La operación sitúa la valoración de la empresa en 730.000 millones de dólares. Para ponerlo en perspectiva: eso es más que el PIB de muchos países europeos y más que el valor en bolsa de la mayoría de las empresas del IBEX 35 juntas.
¿Quién ha puesto el dinero? Tres gigantes: Amazon (50.000 millones), Nvidia (30.000 millones) y SoftBank (30.000 millones). Y se espera que se sumen más inversores en las próximas semanas.
Amazon, Nvidia y SoftBank apuestan todo por la inteligencia artificial
Lo más interesante de esta operación no son las cifras (que son de escándalo), sino lo que hay detrás.
Amazon no solo invierte dinero: firma un acuerdo para que OpenAI use sus chips de IA (Trainium) y amplía su contrato con AWS a 100.000 millones durante ocho años. Básicamente, se convierte en la infraestructura sobre la que correrá gran parte de la IA del futuro.
Nvidia aporta capital y se asegura de que sus GPUs sigan siendo esenciales. SoftBank, el fondo japonés de Masayoshi Son, apuesta otra vez a lo grande tras sus errores con WeWork.
ChatGPT tiene ya 900 millones de usuarios activos semanales y más de 50 millones de suscriptores de pago. Más de 9 millones de empresas lo usan. Enero y febrero de 2026 van camino de ser los meses con más nuevas suscripciones de su historia.
Y ojo, porque su rival Anthropic (creadores de Claude) cerró su propia ronda de 30.000 millones el mes pasado. La carrera por la IA es una guerra de capital sin precedentes.
¿Qué significa esto para tu bolsillo y tus inversiones?

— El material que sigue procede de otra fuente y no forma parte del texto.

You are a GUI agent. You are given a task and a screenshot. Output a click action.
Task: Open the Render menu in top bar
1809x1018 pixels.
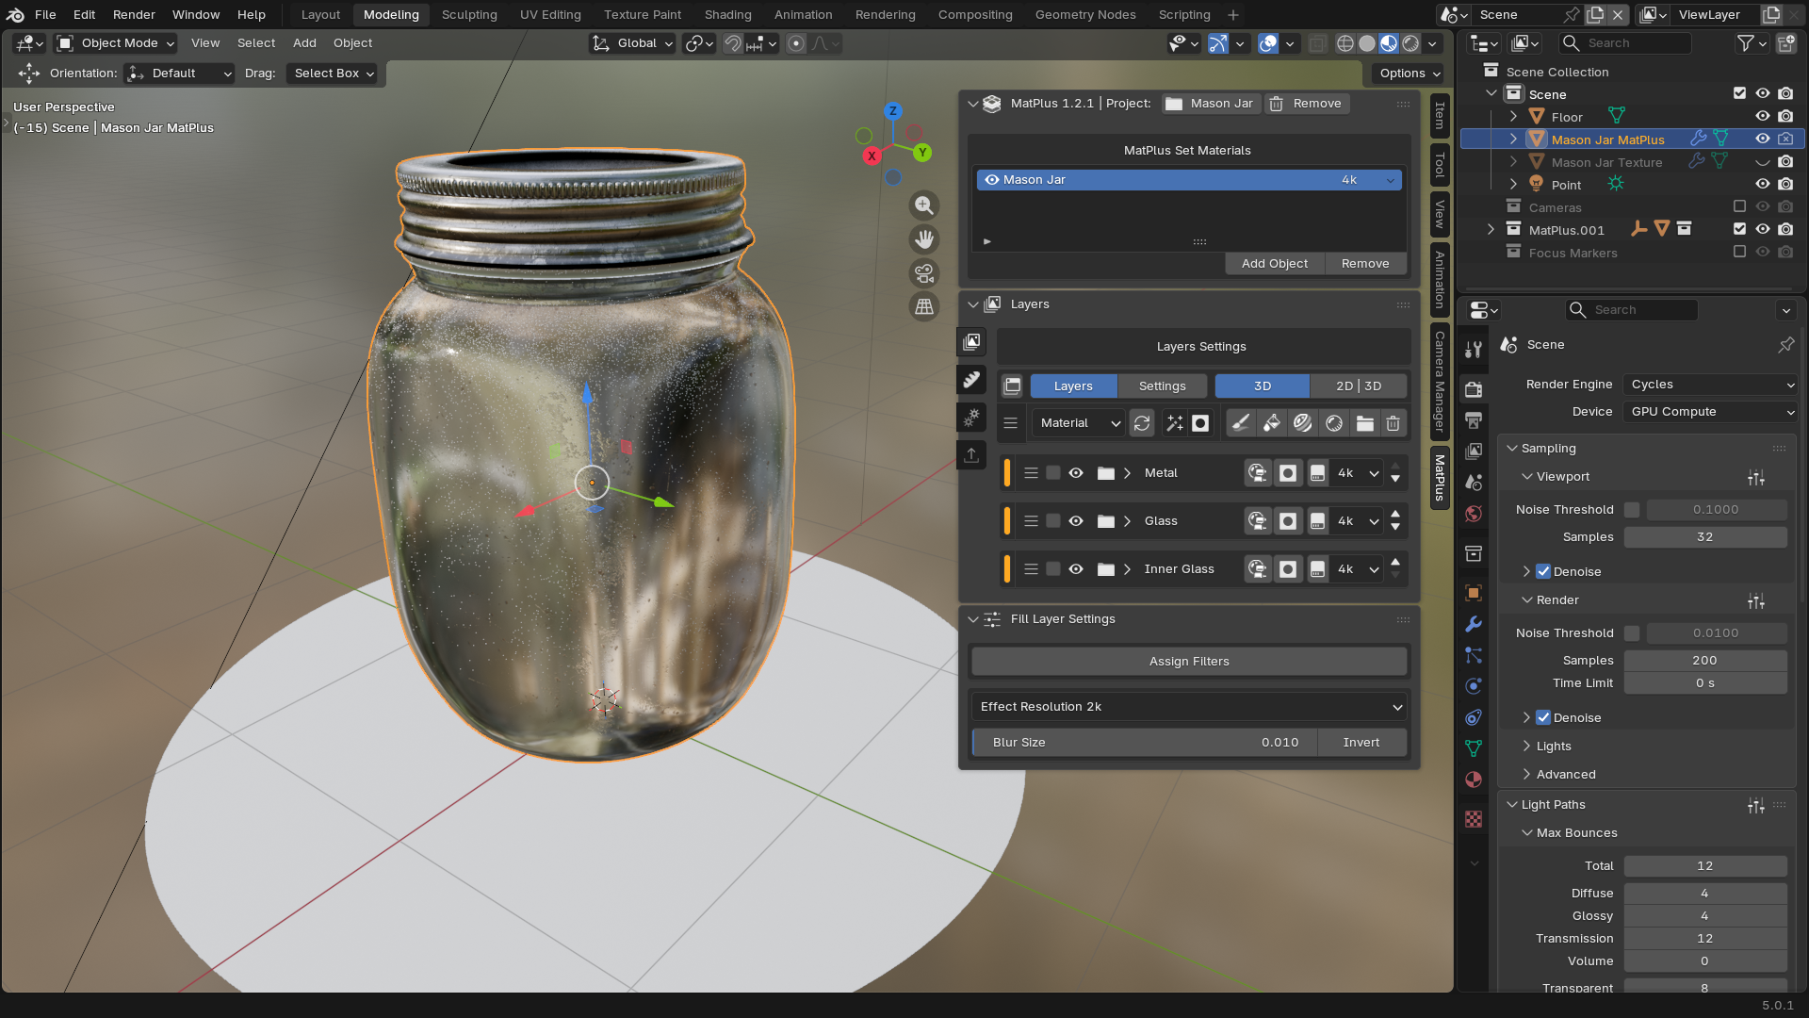pos(134,15)
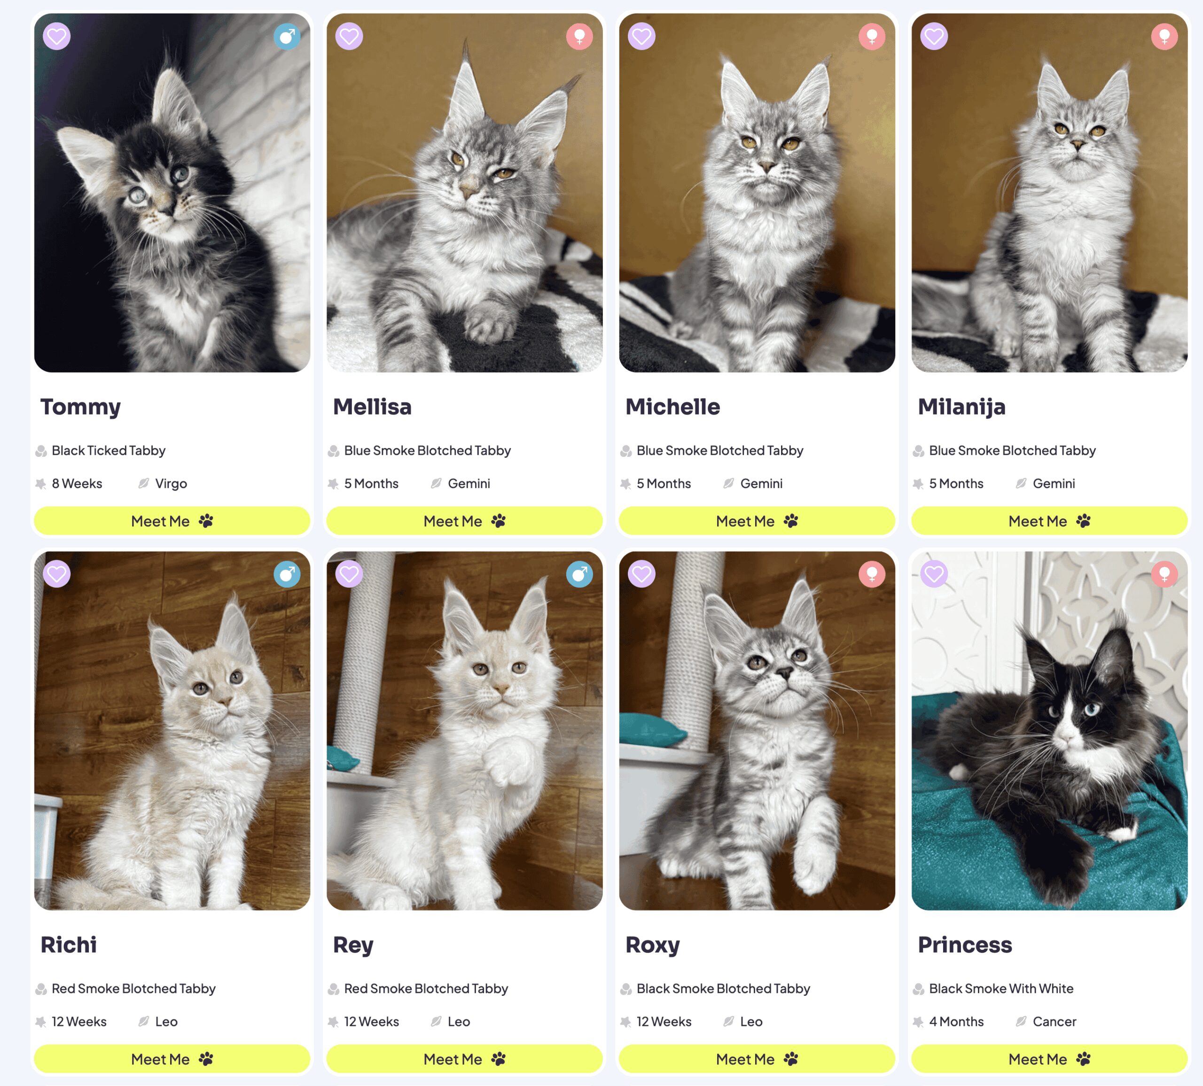This screenshot has height=1086, width=1203.
Task: Click the male gender icon on Richi's photo
Action: tap(287, 574)
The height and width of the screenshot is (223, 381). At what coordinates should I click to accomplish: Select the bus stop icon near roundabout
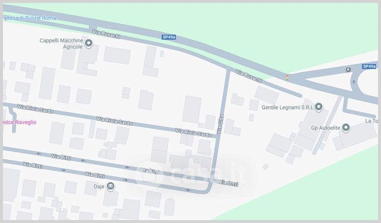348,69
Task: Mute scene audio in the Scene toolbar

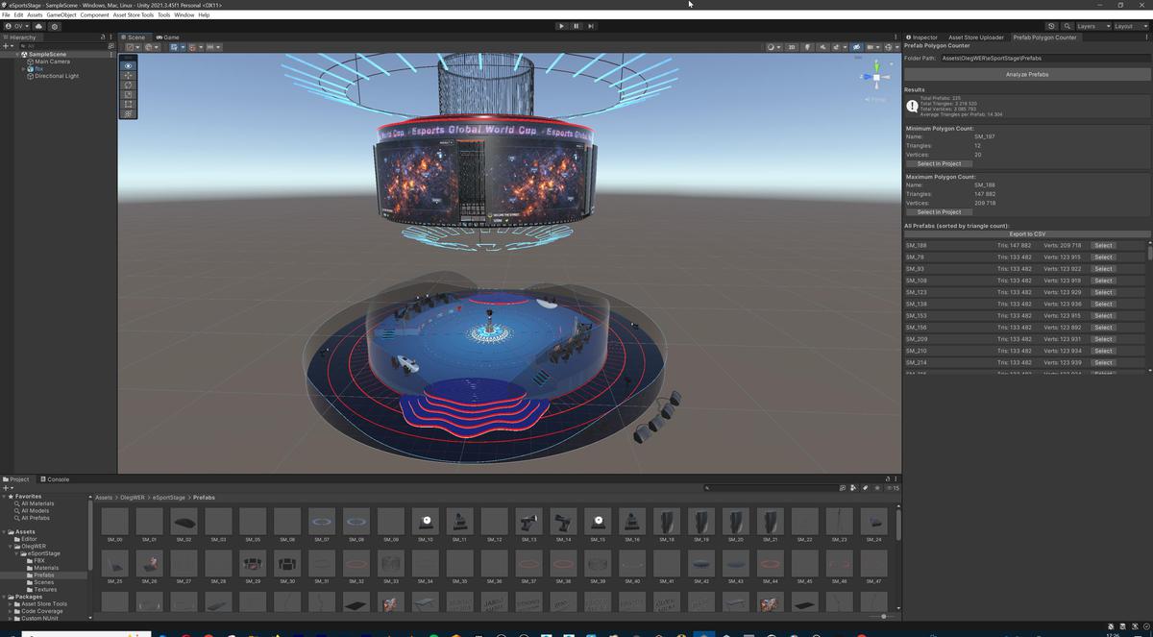Action: (823, 46)
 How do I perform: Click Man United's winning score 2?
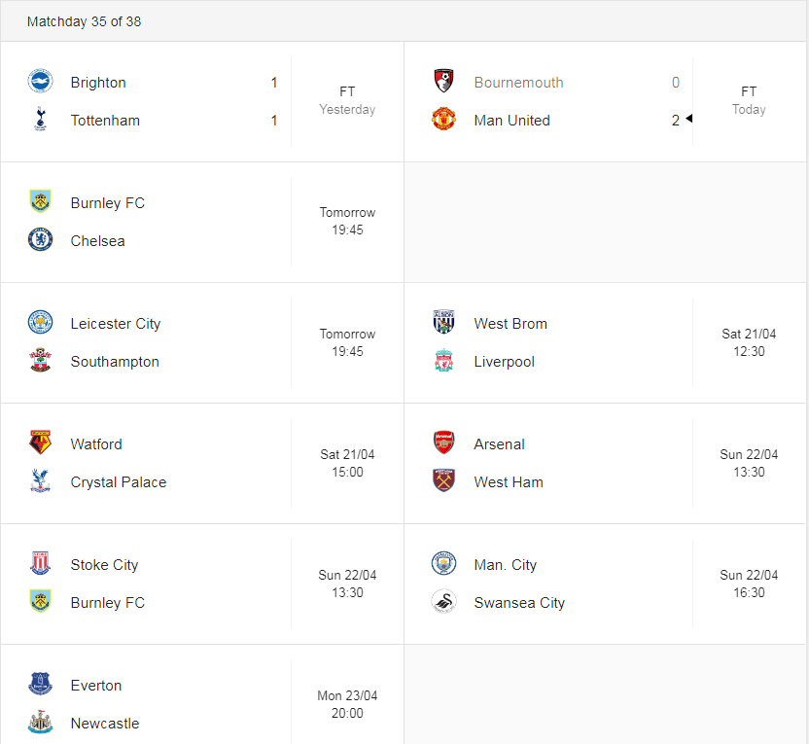click(x=676, y=121)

Hay dos lecturas posibles de esta noticia, y ninguna es sencilla.
La lectura optimista: la IA es real, está generando ingresos reales y las empresas más grandes del mundo están apostando su futuro por ella. Si inviertes en fondos indexados que incluyan a Amazon, Nvidia o Microsoft, ya tienes exposición a esta tendencia.
La lectura pesimista: cuando una empresa no cotizada vale 730.000 millones y necesita quemar dinero a este ritmo, algo huele a burbuja. Las dot-com también parecían imparables hasta que dejaron de serlo.
¿La verdad? Probablemente esté en algún punto intermedio. La IA va a transformar la economía, pero no todas las empresas que hoy levantan miles de millones sobrevivirán. Por eso, la forma más sensata de exponerte a esta revolución es a través de fondos diversificados, no apostando a un solo caballo.